Rewrite the listing from the line that contains "Tap the heading" through the line that contains "Viewport: 1487px width, 1052px height. (x=526, y=455)", swapping every "printed calendar" for "wall calendar" and leaving all else unchanged.

▶ _Records from a pointing dataset_:
§ §
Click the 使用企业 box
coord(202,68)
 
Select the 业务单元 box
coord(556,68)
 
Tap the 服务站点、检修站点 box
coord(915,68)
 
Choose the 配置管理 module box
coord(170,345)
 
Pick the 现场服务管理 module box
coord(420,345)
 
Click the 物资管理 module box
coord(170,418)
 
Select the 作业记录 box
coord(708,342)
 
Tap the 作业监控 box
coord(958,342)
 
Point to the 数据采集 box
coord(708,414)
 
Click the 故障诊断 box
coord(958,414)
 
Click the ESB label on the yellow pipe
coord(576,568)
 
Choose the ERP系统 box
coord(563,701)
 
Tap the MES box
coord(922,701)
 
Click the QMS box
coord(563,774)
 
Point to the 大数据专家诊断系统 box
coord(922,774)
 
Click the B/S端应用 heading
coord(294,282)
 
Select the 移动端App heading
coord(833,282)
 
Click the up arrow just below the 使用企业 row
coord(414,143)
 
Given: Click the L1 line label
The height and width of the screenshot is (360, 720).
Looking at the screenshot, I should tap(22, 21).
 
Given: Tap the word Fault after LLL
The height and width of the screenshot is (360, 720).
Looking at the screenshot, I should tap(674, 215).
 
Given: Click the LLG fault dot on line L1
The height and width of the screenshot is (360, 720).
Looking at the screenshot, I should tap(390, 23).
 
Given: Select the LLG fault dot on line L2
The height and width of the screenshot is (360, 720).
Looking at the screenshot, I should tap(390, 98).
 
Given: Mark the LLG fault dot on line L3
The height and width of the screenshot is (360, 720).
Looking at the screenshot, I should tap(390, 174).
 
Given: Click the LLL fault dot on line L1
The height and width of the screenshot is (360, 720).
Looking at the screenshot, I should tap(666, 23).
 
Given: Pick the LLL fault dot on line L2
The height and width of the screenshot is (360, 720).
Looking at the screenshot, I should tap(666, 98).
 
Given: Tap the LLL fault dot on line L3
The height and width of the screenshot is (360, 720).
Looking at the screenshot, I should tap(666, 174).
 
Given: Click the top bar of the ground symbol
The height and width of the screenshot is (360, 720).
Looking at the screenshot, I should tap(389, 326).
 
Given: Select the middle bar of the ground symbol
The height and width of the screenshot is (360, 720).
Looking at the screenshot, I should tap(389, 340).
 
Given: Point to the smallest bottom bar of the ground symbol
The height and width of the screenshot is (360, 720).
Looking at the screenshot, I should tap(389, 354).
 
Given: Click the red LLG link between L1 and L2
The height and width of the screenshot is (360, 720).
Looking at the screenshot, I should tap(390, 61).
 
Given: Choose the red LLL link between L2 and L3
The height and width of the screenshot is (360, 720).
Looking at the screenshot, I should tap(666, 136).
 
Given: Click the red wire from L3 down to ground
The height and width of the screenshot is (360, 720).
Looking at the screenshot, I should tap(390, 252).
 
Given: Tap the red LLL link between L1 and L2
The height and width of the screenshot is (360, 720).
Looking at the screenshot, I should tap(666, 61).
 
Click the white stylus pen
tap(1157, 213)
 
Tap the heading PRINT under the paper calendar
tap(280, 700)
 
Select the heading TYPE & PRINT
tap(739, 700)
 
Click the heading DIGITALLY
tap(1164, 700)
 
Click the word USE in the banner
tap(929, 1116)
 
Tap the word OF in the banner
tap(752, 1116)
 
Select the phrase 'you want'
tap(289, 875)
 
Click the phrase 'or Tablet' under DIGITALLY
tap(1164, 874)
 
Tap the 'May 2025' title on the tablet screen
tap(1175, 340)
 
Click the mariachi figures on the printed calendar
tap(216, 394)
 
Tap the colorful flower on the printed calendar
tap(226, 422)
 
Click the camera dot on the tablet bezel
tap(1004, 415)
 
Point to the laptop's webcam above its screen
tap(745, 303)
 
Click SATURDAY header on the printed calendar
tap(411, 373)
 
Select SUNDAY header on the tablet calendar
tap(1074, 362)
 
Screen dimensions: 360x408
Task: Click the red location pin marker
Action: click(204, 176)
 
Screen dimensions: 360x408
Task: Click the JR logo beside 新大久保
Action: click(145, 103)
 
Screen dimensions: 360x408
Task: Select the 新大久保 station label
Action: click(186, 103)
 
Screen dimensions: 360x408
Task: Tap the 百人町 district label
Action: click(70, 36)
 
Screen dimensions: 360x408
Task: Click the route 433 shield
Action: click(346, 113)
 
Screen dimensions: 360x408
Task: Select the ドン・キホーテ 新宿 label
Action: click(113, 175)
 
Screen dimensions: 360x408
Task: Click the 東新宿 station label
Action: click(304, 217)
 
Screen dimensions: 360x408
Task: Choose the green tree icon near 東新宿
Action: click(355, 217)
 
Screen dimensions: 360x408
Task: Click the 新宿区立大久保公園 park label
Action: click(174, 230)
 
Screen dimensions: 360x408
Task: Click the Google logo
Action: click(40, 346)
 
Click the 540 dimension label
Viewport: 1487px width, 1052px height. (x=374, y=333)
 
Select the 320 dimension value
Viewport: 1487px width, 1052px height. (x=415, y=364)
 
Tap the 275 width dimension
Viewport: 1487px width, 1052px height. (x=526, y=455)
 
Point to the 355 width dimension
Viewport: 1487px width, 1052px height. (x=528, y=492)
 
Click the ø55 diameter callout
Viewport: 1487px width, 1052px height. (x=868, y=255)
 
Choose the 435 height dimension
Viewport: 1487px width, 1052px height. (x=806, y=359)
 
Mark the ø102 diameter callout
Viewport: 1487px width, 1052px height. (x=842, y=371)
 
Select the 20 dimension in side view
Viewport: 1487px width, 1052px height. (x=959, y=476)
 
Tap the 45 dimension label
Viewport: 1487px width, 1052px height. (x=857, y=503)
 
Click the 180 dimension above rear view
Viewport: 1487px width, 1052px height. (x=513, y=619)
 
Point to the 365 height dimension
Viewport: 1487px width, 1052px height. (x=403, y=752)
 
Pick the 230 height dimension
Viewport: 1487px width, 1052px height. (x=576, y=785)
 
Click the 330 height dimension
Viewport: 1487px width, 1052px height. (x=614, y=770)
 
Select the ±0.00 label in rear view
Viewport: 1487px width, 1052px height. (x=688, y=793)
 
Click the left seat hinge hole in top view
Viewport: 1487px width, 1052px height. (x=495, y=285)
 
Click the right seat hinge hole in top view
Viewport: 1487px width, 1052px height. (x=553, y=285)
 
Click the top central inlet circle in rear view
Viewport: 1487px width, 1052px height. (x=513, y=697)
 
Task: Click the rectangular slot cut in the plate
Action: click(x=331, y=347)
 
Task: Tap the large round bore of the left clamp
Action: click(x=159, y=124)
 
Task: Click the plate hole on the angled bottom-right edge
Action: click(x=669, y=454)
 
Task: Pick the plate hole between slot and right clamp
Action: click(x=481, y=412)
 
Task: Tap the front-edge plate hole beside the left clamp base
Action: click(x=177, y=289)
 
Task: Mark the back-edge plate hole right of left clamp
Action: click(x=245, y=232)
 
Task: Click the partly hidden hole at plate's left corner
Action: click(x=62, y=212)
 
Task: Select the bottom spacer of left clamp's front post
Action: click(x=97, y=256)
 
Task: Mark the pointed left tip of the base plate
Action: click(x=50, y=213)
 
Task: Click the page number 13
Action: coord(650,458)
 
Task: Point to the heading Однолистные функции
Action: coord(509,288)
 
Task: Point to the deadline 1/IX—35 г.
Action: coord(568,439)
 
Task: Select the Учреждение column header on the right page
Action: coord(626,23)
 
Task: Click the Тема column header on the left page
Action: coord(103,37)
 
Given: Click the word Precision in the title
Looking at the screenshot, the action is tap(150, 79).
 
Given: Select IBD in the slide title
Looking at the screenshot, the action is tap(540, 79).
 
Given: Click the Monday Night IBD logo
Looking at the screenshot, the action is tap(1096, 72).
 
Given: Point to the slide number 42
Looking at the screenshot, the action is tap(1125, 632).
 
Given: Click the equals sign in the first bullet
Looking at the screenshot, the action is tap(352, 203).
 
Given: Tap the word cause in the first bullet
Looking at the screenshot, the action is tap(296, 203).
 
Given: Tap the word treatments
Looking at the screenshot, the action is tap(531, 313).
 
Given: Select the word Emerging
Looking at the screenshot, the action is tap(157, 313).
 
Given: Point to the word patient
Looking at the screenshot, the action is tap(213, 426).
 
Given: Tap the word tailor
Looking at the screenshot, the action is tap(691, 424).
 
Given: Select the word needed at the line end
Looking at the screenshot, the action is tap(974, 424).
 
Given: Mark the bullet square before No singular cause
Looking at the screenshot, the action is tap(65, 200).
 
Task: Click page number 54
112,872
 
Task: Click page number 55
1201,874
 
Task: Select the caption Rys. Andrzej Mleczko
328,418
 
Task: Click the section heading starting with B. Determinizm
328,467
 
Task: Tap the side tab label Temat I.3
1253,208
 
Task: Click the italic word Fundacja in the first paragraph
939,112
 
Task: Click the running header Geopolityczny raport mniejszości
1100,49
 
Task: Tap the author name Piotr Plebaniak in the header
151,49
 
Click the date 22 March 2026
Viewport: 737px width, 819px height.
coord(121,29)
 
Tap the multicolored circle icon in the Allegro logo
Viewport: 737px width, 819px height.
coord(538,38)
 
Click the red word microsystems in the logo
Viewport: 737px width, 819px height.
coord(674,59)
§ §
▶ _RESPONSE BELOW_:
Tap the heading PRINT under the paper calendar
tap(280, 700)
 
Select the heading TYPE & PRINT
tap(739, 700)
 
Click the heading DIGITALLY
tap(1164, 700)
 
Click the word USE in the banner
tap(929, 1116)
 
Tap the word OF in the banner
tap(752, 1116)
 
Select the phrase 'you want'
tap(289, 875)
 
Click the phrase 'or Tablet' under DIGITALLY
tap(1164, 874)
 
Tap the 'May 2025' title on the tablet screen
tap(1175, 340)
 
Click the mariachi figures on the wall calendar
tap(216, 394)
 
Tap the colorful flower on the wall calendar
tap(226, 422)
 
Click the camera dot on the tablet bezel
tap(1004, 415)
 
Point to the laptop's webcam above its screen
tap(745, 303)
 
Click SATURDAY header on the wall calendar
tap(411, 373)
 
Select SUNDAY header on the tablet calendar
tap(1074, 362)
 
Screen dimensions: 360x408
Task: Click the red location pin marker
Action: click(204, 176)
 
Screen dimensions: 360x408
Task: Click the JR logo beside 新大久保
Action: click(145, 103)
 
Screen dimensions: 360x408
Task: Select the 新大久保 station label
Action: click(186, 103)
 
Screen dimensions: 360x408
Task: Tap the 百人町 district label
Action: click(70, 36)
 
Screen dimensions: 360x408
Task: Click the route 433 shield
Action: click(346, 113)
 
Screen dimensions: 360x408
Task: Select the ドン・キホーテ 新宿 label
Action: click(113, 175)
 
Screen dimensions: 360x408
Task: Click the 東新宿 station label
Action: click(304, 217)
 
Screen dimensions: 360x408
Task: Choose the green tree icon near 東新宿
Action: click(355, 217)
 
Screen dimensions: 360x408
Task: Click the 新宿区立大久保公園 park label
Action: click(174, 230)
 
Screen dimensions: 360x408
Task: Click the Google logo
Action: click(40, 346)
 
Click the 540 dimension label
Viewport: 1487px width, 1052px height. (x=374, y=333)
 
Select the 320 dimension value
Viewport: 1487px width, 1052px height. (x=415, y=364)
 
Tap the 275 width dimension
Viewport: 1487px width, 1052px height. (x=526, y=455)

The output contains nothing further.